The following is an excerpt from the book Amusing Ourselves To Death by Neil Postman, where the author compares and contrasts two famous books depicting a dystopian society: Nineteen Eighty-Four by George Orwell and Brave New World by Aldous Huxley.
What Orwell feared were those who would ban books.
What Huxley feared was that there would be no reason to ban a book, for there would be no one who would want to read one.
Orwell feared those who would deprive us of information.
Huxley feared those who would give us so much that we would be reduced to passivity and egotism
Orwell feared the truth would be concealed from us.
Huxley feared the truth would be drowned in a sea of irrelevance.
Orwell feared we would become a captive culture.
Huxley feared we would become a trivial culture, preoccupied with some equivalent of the Feelies, the orgy porgy and the Centrifugal Bumble-puppy.
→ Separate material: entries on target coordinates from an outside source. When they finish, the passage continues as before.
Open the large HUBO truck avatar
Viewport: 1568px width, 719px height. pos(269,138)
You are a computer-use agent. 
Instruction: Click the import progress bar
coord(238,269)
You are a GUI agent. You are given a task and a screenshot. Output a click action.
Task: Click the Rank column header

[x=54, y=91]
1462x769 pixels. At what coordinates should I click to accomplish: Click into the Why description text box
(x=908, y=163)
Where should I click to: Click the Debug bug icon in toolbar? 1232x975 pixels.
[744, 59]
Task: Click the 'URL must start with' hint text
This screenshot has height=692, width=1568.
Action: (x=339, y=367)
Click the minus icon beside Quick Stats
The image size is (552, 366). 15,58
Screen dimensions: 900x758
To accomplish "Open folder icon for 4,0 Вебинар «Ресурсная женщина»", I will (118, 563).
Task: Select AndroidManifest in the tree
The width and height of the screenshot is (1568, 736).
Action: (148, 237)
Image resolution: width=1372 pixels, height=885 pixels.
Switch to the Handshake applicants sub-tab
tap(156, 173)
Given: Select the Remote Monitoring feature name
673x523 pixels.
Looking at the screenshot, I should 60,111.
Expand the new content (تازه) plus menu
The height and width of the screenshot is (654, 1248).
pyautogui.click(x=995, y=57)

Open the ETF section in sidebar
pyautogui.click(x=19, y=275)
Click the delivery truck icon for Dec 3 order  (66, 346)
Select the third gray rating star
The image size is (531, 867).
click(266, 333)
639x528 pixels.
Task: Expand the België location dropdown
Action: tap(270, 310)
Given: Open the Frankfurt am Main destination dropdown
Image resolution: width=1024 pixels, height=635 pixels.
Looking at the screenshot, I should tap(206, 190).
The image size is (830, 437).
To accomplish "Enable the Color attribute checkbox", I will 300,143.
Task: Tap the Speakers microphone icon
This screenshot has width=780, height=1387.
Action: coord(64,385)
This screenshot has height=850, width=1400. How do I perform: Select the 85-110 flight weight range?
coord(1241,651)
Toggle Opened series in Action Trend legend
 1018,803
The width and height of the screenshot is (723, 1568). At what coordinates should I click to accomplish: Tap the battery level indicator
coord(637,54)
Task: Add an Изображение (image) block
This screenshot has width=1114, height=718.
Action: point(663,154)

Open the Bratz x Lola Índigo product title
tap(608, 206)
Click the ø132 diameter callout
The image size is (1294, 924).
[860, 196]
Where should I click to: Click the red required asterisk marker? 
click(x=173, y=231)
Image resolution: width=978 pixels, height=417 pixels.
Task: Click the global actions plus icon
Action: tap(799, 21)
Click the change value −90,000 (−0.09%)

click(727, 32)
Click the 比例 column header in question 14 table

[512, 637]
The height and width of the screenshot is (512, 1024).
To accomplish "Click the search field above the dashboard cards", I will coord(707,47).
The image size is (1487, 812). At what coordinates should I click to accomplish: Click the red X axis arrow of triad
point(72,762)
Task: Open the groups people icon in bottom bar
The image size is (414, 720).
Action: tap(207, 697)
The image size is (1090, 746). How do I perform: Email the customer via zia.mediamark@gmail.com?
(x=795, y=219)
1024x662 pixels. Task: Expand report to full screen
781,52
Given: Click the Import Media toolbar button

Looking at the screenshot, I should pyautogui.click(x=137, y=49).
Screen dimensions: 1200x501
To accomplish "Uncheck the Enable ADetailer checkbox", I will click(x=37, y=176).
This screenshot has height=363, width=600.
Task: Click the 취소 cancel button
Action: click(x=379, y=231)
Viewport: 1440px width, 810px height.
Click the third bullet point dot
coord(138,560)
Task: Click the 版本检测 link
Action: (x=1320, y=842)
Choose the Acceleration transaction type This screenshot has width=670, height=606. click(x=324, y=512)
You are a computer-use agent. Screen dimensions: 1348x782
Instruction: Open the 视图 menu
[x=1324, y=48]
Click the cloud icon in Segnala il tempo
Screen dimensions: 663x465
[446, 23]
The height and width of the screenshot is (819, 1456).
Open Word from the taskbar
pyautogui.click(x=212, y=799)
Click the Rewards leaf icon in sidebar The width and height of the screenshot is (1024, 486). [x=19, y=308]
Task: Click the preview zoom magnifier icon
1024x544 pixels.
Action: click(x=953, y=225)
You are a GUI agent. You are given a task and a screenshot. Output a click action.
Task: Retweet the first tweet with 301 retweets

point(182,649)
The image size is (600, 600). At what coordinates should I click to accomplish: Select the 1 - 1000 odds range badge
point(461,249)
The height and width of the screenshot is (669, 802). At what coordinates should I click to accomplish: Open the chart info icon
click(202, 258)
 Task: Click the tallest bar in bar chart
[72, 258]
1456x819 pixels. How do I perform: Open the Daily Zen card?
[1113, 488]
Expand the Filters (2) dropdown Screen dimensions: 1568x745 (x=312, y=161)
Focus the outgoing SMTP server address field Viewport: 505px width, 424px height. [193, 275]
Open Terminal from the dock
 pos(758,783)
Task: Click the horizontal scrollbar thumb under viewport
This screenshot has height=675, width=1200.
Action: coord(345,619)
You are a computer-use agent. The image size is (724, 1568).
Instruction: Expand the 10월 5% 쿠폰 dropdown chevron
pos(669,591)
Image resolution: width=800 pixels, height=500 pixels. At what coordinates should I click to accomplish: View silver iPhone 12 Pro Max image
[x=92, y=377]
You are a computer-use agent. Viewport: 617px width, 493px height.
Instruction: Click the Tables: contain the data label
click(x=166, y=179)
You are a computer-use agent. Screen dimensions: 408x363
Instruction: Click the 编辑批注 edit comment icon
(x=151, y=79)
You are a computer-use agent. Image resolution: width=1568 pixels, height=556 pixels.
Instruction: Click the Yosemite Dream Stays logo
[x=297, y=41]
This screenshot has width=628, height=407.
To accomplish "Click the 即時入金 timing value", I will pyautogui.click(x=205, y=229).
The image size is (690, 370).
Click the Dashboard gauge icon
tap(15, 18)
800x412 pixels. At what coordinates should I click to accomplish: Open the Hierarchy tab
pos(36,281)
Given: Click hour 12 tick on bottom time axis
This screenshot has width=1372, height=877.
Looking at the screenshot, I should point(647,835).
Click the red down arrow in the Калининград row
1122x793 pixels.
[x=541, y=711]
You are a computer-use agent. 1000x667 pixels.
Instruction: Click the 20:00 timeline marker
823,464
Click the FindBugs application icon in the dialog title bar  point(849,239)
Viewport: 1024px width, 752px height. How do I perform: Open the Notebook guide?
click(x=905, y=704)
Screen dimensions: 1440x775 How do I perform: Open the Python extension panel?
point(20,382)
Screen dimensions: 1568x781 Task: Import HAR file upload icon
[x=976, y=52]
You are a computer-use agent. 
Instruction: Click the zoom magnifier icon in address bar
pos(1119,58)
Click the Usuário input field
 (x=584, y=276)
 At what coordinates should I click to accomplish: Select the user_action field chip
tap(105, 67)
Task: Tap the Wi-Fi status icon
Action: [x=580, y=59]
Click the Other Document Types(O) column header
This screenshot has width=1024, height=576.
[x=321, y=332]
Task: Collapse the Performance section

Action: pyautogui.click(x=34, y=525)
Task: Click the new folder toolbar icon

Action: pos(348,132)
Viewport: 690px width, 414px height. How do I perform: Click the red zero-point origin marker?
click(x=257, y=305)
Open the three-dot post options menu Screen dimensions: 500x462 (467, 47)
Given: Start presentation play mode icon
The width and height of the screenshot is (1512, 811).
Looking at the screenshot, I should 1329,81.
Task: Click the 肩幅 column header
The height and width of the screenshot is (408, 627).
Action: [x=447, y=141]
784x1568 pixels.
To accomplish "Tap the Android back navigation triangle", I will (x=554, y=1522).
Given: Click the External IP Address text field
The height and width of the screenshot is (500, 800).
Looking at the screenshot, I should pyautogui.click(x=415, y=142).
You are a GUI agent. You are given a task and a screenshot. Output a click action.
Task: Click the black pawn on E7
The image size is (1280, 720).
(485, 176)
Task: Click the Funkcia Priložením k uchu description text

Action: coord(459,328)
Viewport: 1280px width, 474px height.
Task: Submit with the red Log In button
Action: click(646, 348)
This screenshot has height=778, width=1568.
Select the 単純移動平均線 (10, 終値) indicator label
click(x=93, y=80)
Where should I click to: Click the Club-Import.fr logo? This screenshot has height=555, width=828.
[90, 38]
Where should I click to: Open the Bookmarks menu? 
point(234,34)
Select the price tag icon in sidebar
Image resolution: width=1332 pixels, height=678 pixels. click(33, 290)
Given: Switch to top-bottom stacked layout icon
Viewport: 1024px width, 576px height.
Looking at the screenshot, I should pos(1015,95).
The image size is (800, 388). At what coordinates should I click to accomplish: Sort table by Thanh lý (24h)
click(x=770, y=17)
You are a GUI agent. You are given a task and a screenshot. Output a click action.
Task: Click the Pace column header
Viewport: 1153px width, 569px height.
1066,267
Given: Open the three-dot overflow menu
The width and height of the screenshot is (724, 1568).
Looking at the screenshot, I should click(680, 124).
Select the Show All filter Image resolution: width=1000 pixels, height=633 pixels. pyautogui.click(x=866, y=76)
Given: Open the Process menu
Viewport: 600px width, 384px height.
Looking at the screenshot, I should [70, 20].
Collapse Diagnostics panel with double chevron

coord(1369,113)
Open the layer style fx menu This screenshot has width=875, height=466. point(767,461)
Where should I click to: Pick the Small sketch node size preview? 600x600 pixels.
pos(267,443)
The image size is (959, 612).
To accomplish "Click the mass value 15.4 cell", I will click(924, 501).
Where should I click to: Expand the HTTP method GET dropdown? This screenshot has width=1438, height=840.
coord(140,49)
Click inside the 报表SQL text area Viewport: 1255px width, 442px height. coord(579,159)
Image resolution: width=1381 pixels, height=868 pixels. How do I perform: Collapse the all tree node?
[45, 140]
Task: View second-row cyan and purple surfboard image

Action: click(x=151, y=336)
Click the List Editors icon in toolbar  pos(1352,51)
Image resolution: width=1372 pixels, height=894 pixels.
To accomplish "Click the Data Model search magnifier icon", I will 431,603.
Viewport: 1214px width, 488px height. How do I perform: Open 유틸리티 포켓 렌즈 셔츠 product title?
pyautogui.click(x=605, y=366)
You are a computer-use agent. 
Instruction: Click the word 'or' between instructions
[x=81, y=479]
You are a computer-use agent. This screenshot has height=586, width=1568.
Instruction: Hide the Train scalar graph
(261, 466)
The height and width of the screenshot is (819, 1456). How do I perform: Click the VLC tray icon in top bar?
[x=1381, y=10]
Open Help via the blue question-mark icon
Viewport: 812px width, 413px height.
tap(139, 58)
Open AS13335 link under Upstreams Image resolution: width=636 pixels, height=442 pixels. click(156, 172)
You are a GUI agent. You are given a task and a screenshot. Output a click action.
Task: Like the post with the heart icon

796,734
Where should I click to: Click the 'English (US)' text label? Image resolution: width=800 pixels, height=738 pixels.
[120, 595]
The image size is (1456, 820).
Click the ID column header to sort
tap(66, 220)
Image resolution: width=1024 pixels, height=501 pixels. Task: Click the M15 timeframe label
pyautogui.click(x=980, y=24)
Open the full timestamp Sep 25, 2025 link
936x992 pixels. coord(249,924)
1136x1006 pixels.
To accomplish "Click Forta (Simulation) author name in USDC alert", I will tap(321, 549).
As Huxley remarked in Brave New World Revisited, the civil libertarians and rationalists who are ever on the alert to oppose tyranny “failed to take into account man’s almost infinite appetite for distractions”.
In Nineteen Eighty-Four, people are controlled by inflicting pain.
In Brave New World, people are controlled by inflicting pleasure.
In short, Orwell feared that what we hate will ruin us.
Huxley feared that what we love will ruin us.